Sunday is a day of rest – and dread – if you run a public body. For, come Monday, you know you have to run a gauntlet of inspectors, auditors, MPs and others who all have something to say about your service's performance. Colin Talbot, Carole Johnson and Jay Wiggan take pity

Imagine, if you will, a fictional head of a fictional prison service somewhere on an island country located, oh, let's say in north-west Europe. He's called Will. For Will, it's going to be the week from hell. As he sits in his garden on a quiet Sunday afternoon, he ponders why he ever took this job.

On Monday, the Commission for Racial Equality is going to issue a report about discrimination and violence against black prisoners. Will has seen the draft and the commission is threatening to use their quasi-judicial powers to issue a 'non-discrimination notice', which is legally binding. This would be a disaster for the service, far worse than the outcome of the Stephen Lawrence inquiry, which found the Met Police 'institutionally racist'.

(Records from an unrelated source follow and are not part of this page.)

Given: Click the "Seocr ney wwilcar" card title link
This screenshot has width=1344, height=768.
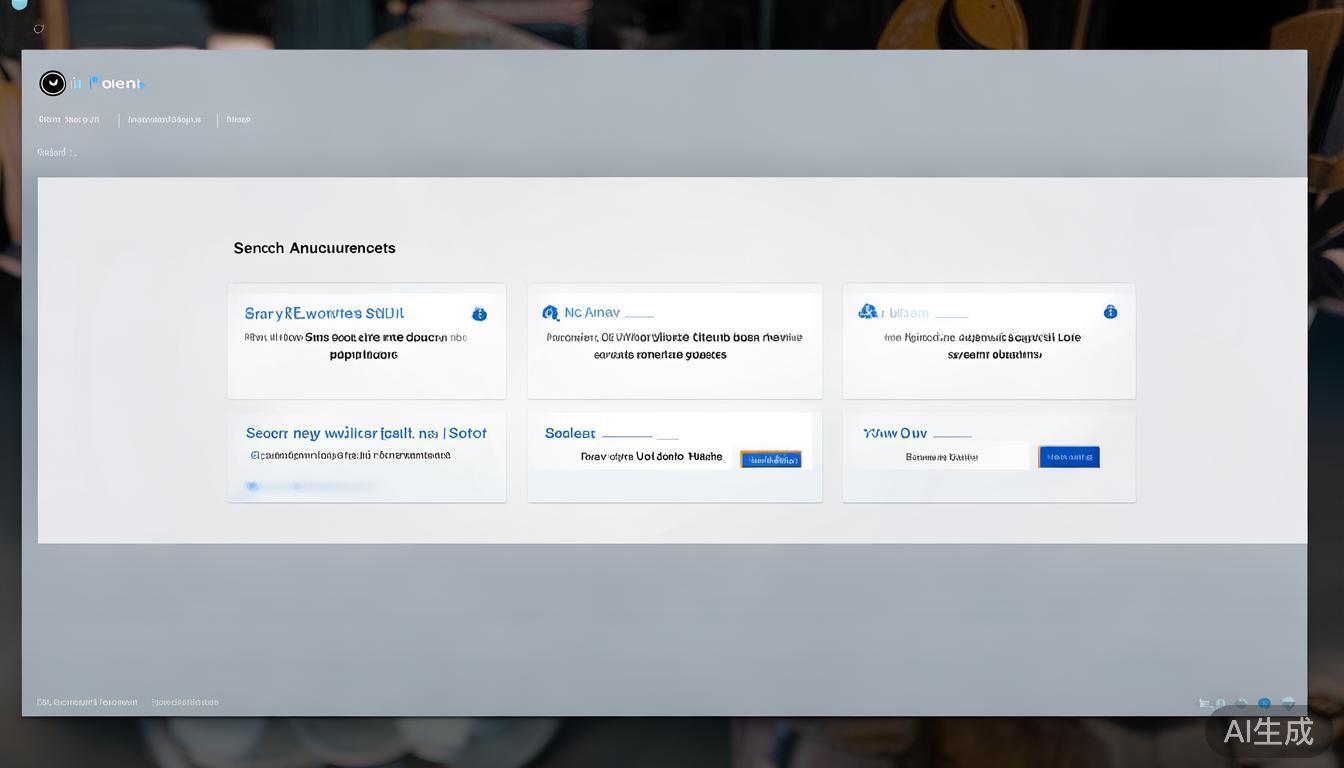Looking at the screenshot, I should click(x=366, y=433).
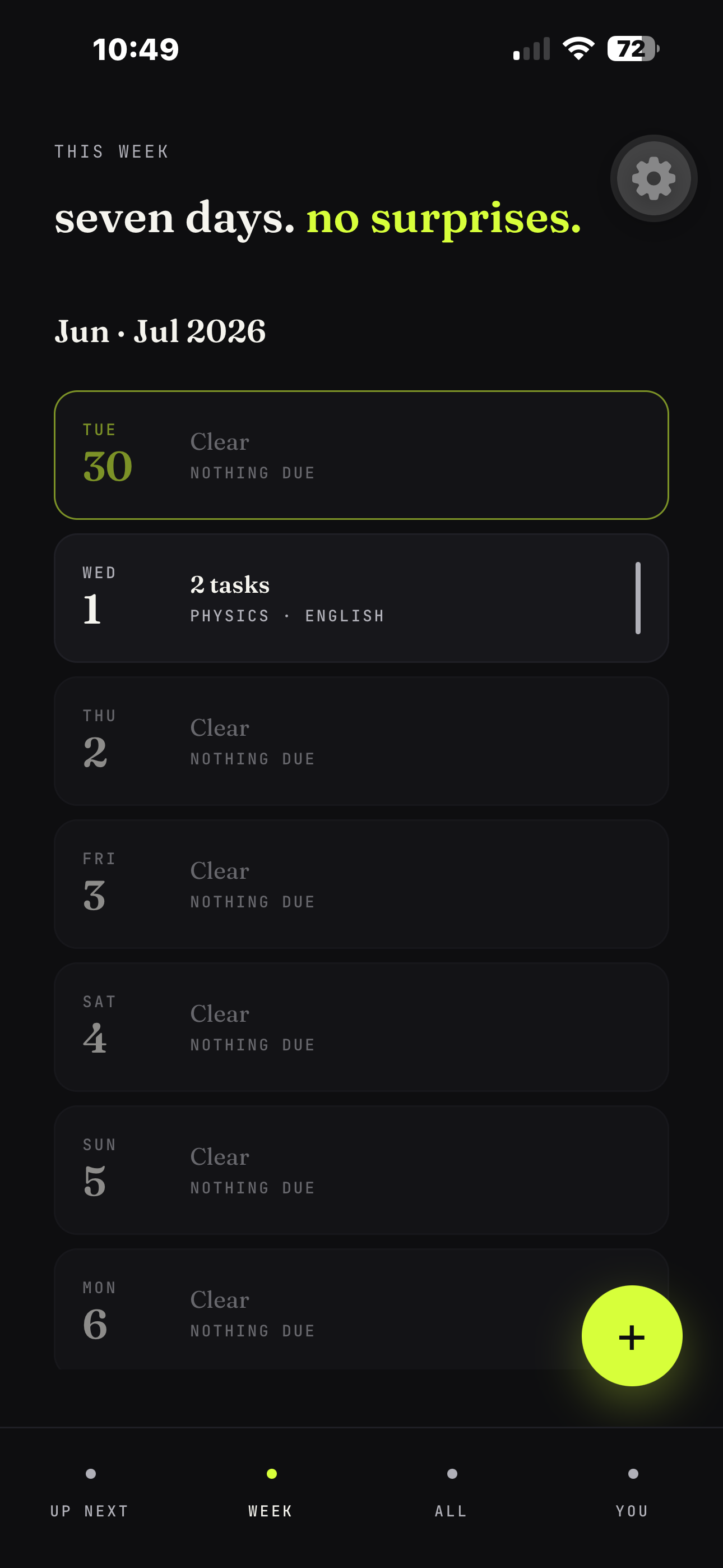Expand the Thursday 2 day card
723x1568 pixels.
click(x=362, y=741)
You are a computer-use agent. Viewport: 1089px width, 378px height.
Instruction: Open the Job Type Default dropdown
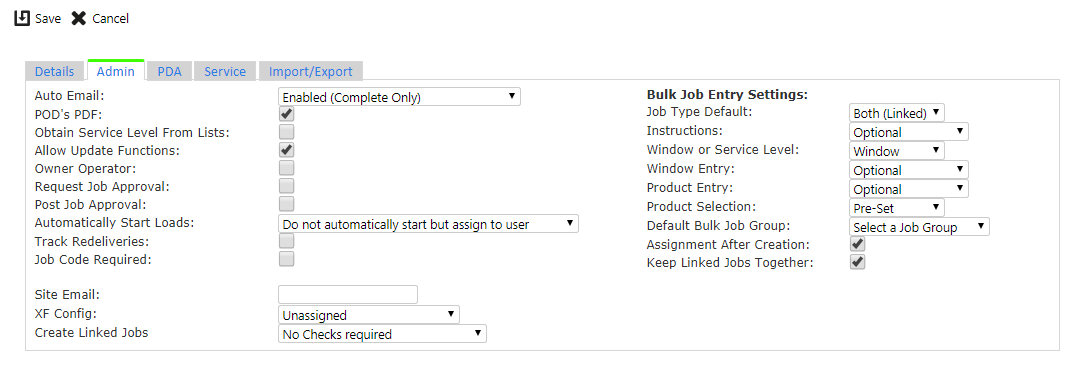pos(897,113)
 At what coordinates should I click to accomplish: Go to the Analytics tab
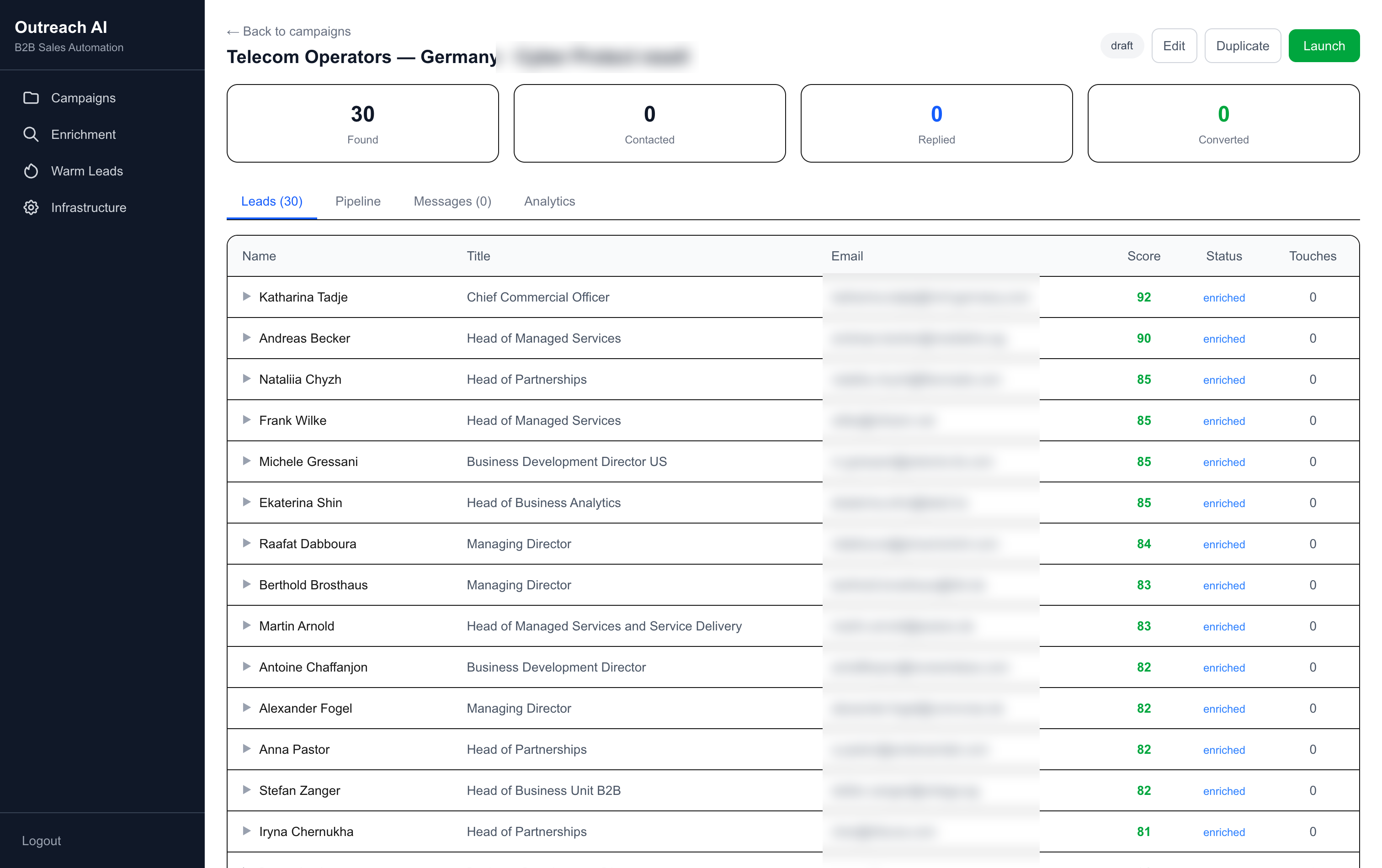pyautogui.click(x=549, y=201)
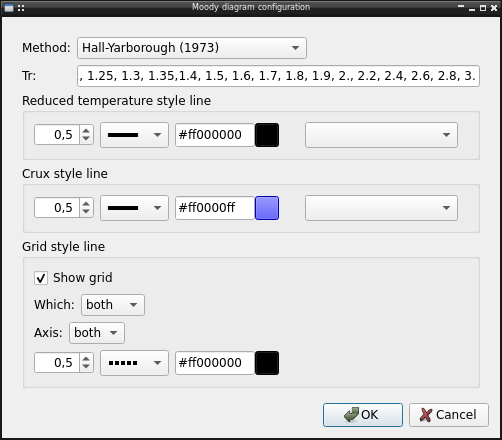502x440 pixels.
Task: Confirm with the OK button
Action: 363,415
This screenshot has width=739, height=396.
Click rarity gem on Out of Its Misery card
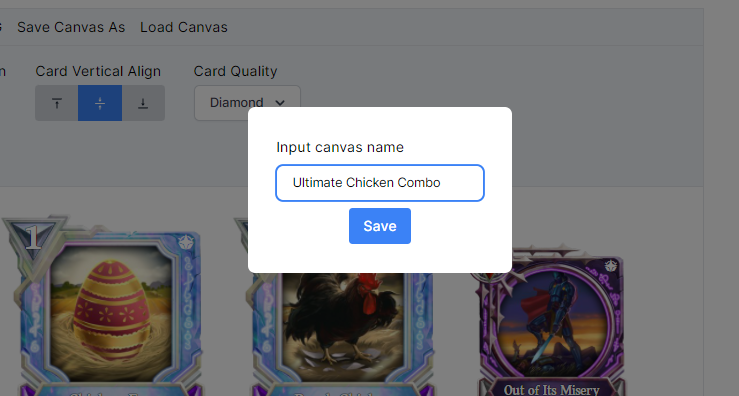611,266
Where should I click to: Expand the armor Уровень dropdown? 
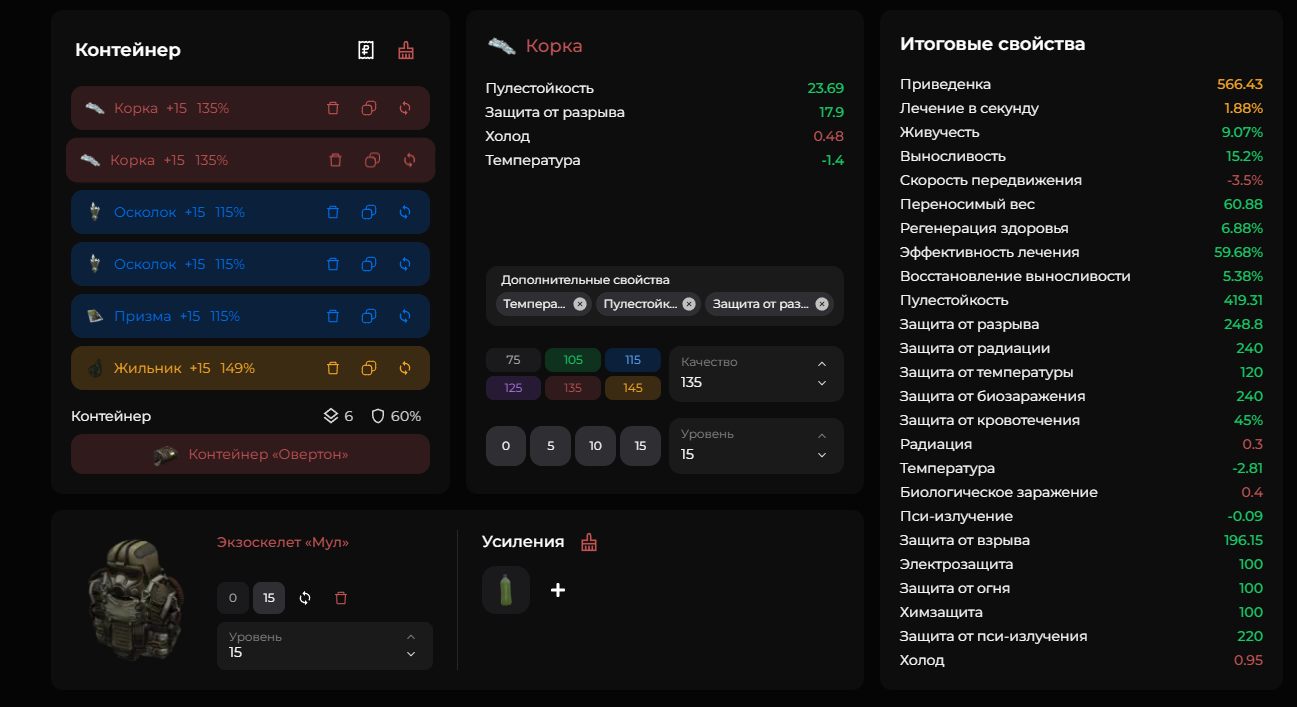(x=325, y=646)
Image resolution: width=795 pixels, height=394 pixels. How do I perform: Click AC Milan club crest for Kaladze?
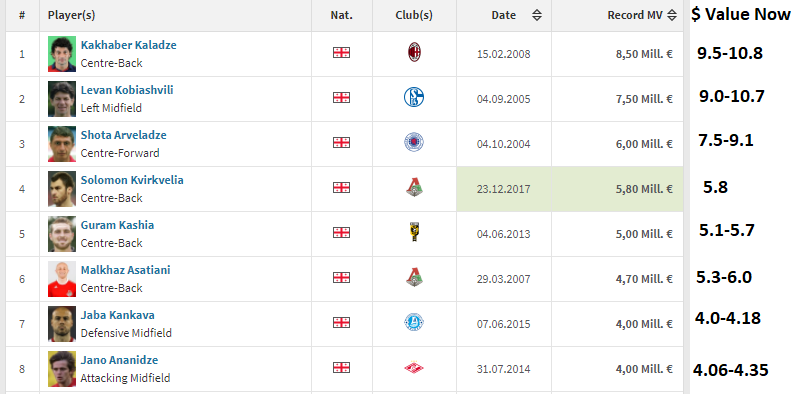[414, 52]

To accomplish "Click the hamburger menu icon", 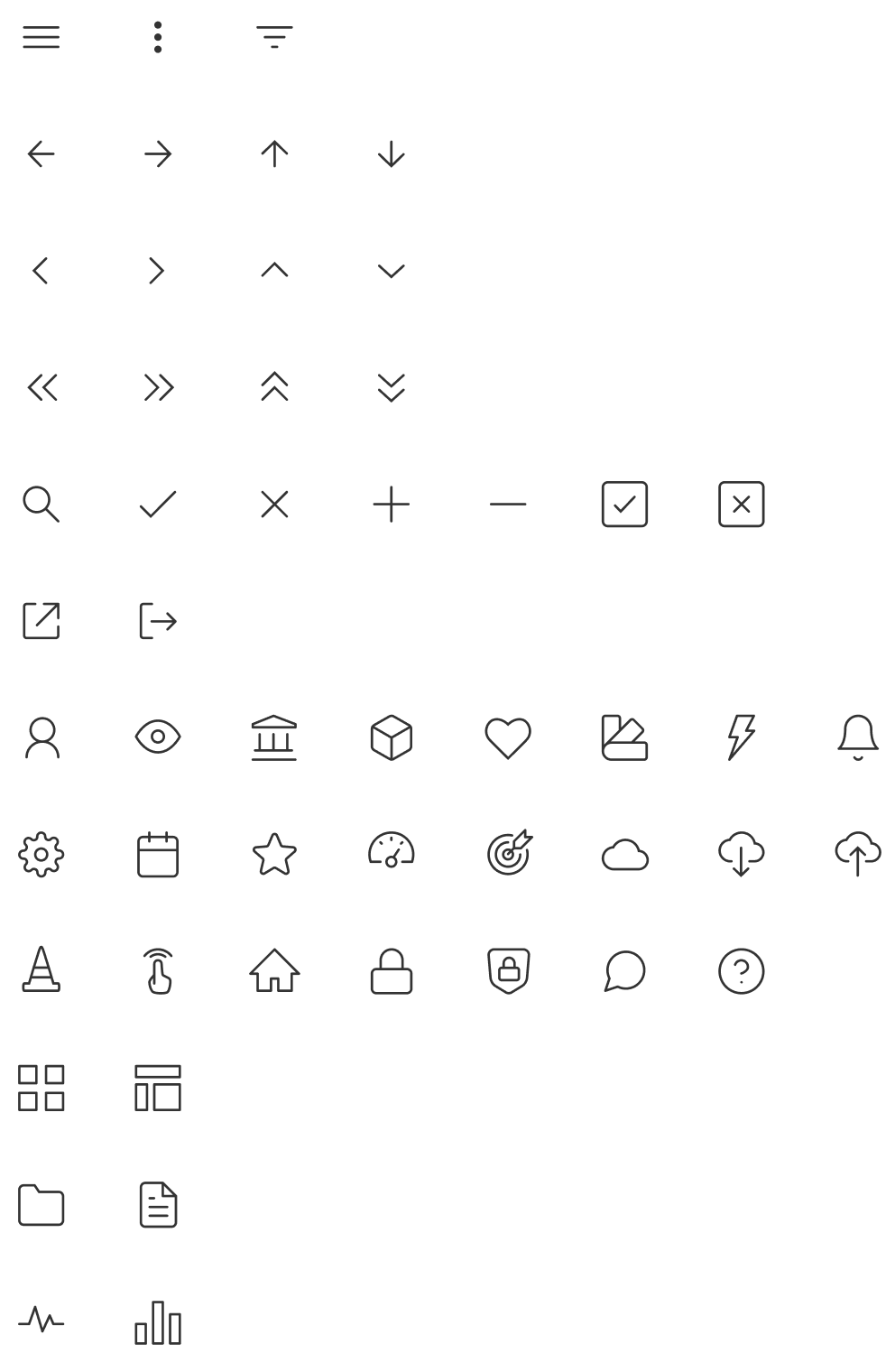I will (x=42, y=37).
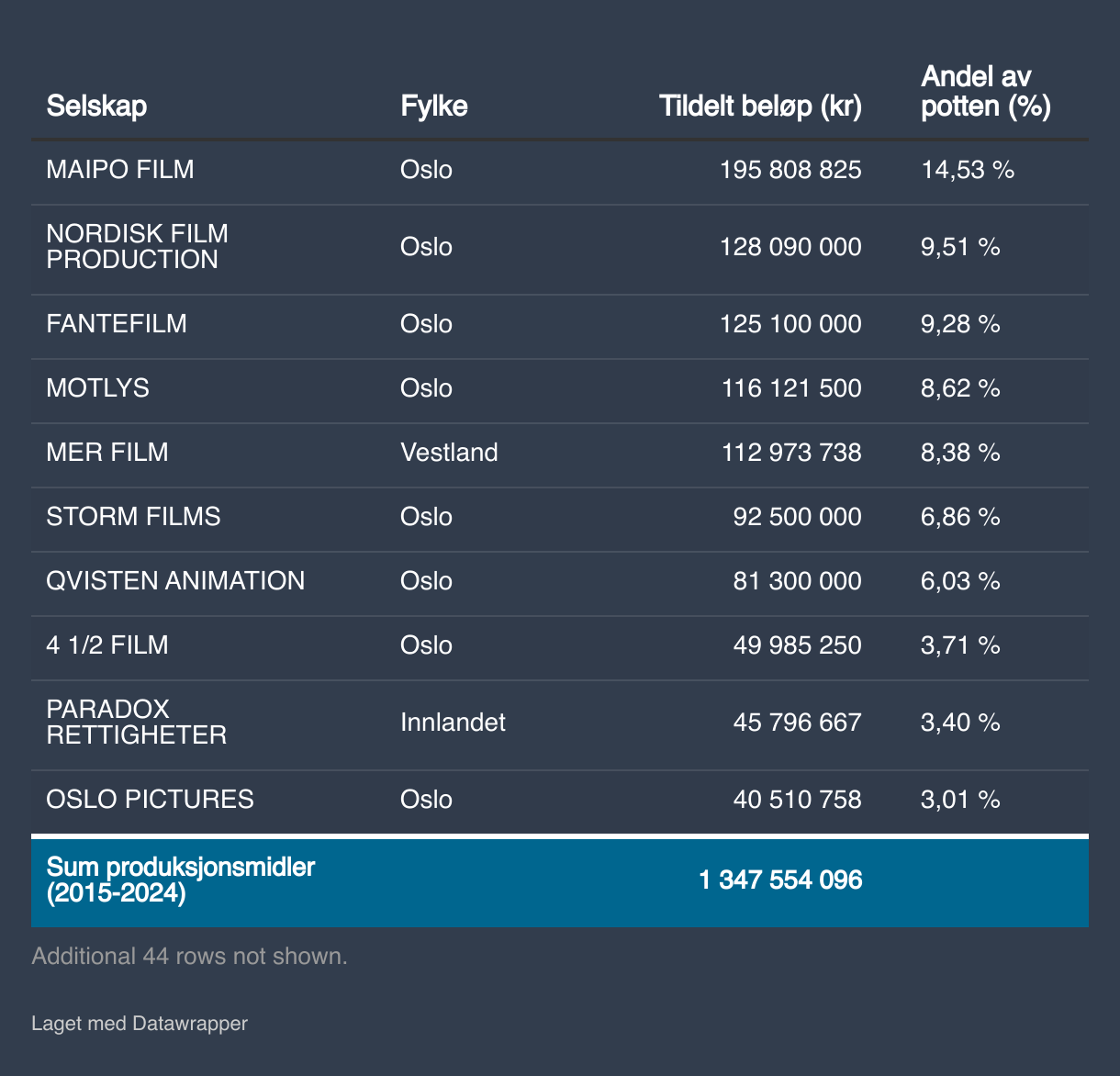Click the Tildelt beløp (kr) header
This screenshot has width=1120, height=1076.
[x=760, y=106]
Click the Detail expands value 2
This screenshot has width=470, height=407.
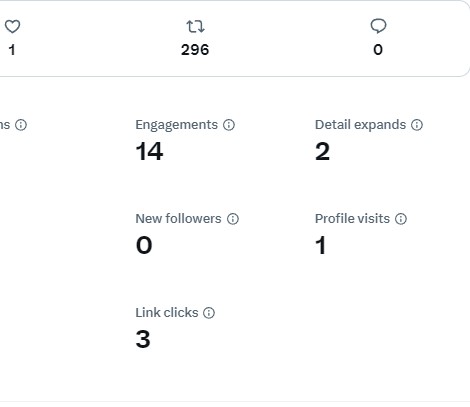pyautogui.click(x=322, y=152)

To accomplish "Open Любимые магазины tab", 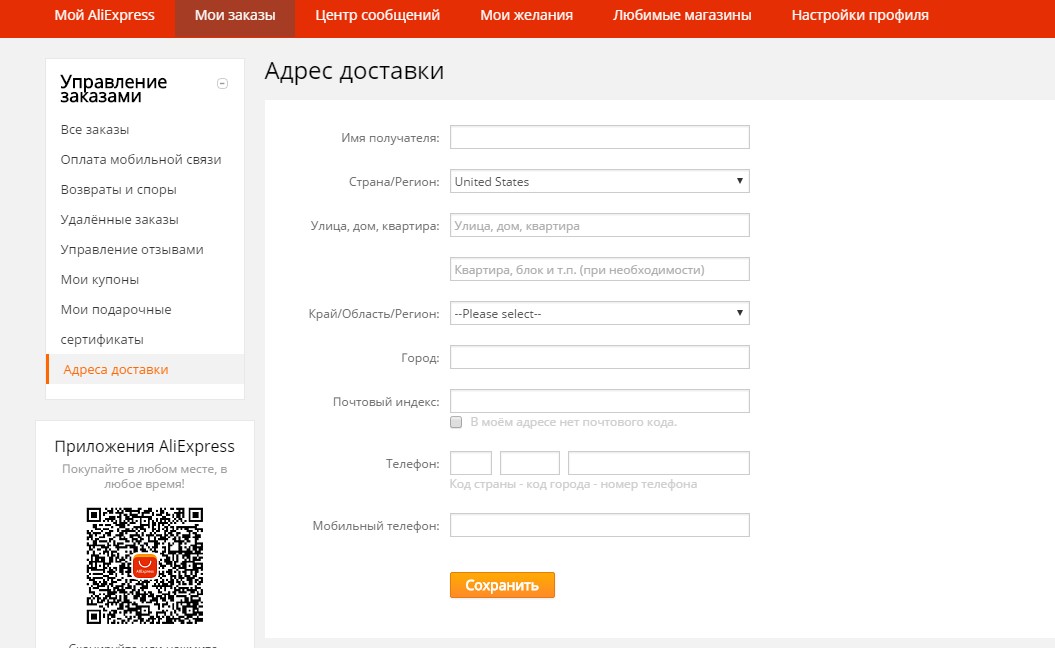I will click(x=682, y=16).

And that's not his only quasi-judicial headache – an Employment Tribunal just found in favour of a 'whistle-blower' and suggested Will gets his act together on personnel policies too.

On Tuesday morning, Will has a meeting at the Home Office, where officials and the minister are going to give him a hard time over his annual performance targets. The results are actually not too bad, but that won't stop them. And that afternoon he will get an extra dose from the Treasury when he has to discuss his budget. With prison numbers soaring, they have to give him more money – but they always want strings and these days that usually means some sort of commitments about the service's contribution to Home Office 'Public Service Agreement' targets and other performance measures.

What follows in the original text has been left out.